─── Entries supplied ───

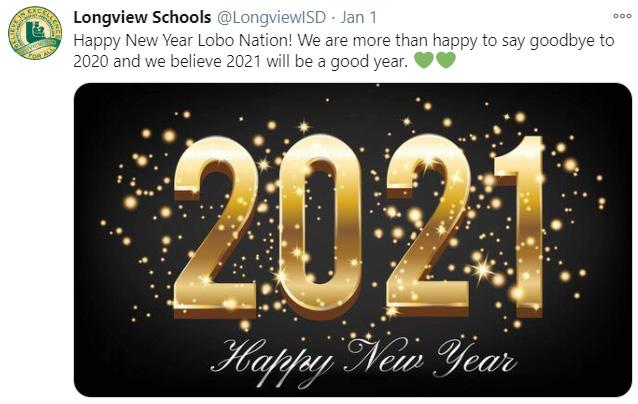This screenshot has height=404, width=638.
Task: Click the gold digit 1 in the image
Action: pyautogui.click(x=520, y=227)
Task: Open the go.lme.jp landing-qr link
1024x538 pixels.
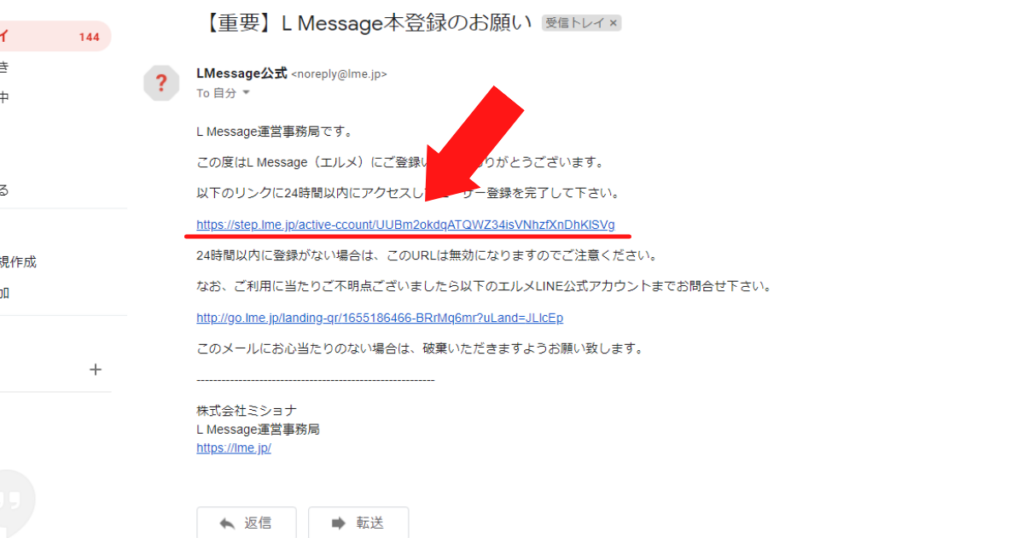Action: coord(379,318)
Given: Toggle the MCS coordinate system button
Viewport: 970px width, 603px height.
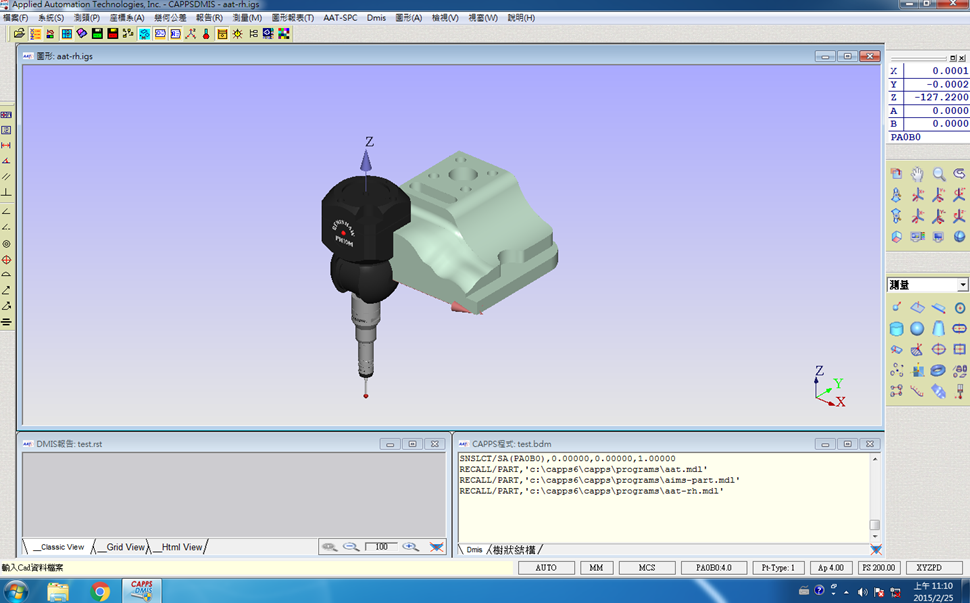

───

Print all of the data above line for line and unchanged, leaving out the pictures.

Exercise result:
This screenshot has height=404, width=638.
Task: Click the gold digit 1 in the image
Action: pyautogui.click(x=520, y=227)
Task: Open the go.lme.jp landing-qr link
1024x538 pixels.
Action: coord(379,318)
Given: Toggle the MCS coordinate system button
Viewport: 970px width, 603px height.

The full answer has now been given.